O vazio do domingo

Desde as primeiras horas da segunda-feira, eu fantasio um final de semana infinito, com perfume de flores recém-colhidas, levezas, tempo largo, um coração tranquilo. Ah… quanta insistência nessa imaginação. Eu espero os dois dias de alívio, com o passar da semana e ele nunca vem. O peso da gravidade que nos enlaça e prende parece também prender meu corpo ao sofá, à cama, à inação, à melancolia até que os dias úteis me determinem o movimento mais uma vez.
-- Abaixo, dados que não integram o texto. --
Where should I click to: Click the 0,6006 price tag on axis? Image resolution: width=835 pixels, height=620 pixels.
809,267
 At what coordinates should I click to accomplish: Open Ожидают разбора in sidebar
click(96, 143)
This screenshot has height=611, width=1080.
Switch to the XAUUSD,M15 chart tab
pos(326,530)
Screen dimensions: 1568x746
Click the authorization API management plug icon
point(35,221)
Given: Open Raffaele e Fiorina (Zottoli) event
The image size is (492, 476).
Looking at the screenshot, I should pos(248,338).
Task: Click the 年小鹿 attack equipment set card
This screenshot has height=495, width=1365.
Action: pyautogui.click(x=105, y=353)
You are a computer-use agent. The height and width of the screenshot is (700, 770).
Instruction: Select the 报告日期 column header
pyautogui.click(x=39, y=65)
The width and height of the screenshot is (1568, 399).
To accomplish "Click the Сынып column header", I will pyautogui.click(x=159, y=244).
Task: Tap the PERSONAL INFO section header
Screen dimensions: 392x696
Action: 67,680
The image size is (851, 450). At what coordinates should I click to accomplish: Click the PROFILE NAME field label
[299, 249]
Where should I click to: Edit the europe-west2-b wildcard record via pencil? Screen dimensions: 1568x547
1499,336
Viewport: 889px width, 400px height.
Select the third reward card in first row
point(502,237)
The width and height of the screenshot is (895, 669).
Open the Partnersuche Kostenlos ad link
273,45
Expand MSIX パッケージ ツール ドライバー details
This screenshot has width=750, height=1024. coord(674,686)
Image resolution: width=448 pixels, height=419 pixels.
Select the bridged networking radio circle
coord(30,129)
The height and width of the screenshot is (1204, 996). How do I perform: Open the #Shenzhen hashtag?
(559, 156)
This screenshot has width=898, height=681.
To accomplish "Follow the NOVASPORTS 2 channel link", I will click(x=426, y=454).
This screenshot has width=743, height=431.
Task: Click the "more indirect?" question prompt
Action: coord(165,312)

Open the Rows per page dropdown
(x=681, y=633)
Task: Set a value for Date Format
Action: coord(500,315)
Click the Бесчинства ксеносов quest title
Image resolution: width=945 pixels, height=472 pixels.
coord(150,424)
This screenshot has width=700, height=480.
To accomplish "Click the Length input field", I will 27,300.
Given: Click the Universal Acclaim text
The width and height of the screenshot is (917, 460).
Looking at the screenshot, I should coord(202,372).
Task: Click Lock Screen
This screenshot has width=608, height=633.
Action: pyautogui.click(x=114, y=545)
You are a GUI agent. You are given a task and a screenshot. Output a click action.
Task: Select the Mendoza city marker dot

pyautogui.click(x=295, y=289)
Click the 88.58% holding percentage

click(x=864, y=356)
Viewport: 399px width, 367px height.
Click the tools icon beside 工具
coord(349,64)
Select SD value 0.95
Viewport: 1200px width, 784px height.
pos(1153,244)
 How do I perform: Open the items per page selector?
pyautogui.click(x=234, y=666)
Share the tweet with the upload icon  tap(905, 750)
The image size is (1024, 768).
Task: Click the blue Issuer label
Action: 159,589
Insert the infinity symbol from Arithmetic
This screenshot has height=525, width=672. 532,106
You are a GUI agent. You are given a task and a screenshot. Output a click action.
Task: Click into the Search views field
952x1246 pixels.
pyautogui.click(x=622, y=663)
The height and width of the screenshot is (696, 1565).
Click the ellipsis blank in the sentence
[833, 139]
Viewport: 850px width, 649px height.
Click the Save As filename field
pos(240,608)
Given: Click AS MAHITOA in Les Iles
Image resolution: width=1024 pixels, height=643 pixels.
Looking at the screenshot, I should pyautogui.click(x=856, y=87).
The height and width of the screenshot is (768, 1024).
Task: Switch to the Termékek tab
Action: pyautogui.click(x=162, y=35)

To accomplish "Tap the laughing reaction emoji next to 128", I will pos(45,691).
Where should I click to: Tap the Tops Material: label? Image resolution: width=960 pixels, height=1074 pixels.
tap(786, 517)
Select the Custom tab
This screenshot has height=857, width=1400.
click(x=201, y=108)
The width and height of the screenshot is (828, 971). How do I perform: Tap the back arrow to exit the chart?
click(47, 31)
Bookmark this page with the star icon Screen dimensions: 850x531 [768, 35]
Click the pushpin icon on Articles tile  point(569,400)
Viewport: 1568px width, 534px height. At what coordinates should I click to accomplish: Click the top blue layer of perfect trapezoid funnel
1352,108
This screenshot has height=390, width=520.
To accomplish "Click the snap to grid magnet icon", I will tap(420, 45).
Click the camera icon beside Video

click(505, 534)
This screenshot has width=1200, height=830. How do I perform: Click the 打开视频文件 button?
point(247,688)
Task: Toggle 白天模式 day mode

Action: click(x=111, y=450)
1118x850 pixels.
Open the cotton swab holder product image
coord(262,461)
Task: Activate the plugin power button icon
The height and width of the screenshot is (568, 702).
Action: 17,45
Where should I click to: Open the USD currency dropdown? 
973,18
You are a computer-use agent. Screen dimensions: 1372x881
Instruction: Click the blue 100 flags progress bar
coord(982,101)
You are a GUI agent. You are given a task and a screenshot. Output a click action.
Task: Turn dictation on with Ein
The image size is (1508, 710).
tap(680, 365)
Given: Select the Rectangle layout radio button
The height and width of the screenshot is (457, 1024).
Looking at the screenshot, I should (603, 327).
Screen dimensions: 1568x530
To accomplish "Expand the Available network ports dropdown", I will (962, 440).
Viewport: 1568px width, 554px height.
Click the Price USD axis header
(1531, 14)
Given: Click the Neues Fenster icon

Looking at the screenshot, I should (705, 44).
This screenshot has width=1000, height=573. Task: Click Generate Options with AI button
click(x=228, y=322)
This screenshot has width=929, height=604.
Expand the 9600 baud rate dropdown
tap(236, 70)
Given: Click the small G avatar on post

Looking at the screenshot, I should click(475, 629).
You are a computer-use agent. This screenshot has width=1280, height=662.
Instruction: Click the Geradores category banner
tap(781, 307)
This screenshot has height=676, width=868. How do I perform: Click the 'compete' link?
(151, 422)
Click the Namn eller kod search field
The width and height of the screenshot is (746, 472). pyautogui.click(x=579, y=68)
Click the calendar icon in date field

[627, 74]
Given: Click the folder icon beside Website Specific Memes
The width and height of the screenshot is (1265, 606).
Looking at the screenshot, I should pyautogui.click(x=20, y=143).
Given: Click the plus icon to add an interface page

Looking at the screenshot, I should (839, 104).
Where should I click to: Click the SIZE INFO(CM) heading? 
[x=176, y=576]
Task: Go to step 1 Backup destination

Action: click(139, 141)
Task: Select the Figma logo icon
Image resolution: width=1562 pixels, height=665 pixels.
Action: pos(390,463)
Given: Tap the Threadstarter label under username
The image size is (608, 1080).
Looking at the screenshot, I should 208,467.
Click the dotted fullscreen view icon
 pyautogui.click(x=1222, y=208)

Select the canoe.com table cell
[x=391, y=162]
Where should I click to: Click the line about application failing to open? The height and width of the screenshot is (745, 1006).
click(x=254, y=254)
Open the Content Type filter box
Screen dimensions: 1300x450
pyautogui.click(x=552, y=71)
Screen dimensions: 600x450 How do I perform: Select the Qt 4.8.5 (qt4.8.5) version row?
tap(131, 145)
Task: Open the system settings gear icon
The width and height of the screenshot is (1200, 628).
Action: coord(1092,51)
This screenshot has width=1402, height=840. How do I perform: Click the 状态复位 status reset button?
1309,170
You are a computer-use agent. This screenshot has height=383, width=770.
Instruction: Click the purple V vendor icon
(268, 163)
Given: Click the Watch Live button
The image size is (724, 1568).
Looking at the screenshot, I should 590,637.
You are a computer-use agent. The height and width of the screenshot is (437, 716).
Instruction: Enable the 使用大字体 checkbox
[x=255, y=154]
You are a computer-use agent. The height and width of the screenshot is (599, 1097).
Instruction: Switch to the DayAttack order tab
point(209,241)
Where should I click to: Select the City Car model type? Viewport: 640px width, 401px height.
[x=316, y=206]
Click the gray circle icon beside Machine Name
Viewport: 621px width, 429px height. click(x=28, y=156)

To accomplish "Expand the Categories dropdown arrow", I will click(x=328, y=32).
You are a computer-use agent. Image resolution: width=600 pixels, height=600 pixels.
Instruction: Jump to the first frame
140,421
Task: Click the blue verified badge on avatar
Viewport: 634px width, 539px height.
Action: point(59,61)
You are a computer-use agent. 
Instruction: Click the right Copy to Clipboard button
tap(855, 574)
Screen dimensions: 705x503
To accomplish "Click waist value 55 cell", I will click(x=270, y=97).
Não sei ainda o que eu sou, mas sei que é mais fácil ser útil atendendo ao desejo de alguém, é mais fácil resolver problemas que não são meus, é tolerável fazer o que me pedem. Chegando à convicção de que é a utilidade que me sustenta, talvez, completamente. Que venham os dias de servidão, os que são úteis, quando eu vivo é por obrigação, porque sei seguir regras.

Último dia

Hoje foi um dia morno, daqueles que nada acontece, sem graça… que talvez por isso mesmo tenha sido um dia bom, um dia com saúde e em paz, junto aos meus. Um dia ótimo se eu me lembrar do dia difícil que deve ter tido quem sofre tantas agruras e angústias, moléstia, violência ou um coração quebrado. Mas o que agita meus pensamentos neste fim de dia é como eu vou encará-lo quando eu tiver pra mim só um dia a mais. Nenhum a mais para desperdiçar com mesmices ou nada a fazer. A lembrança de hoje ou de outro dia parecido em vazio deverá pesar no meu peito um dia, mesmo que nas horas de agora ele tenha sido só um dia e nada demais.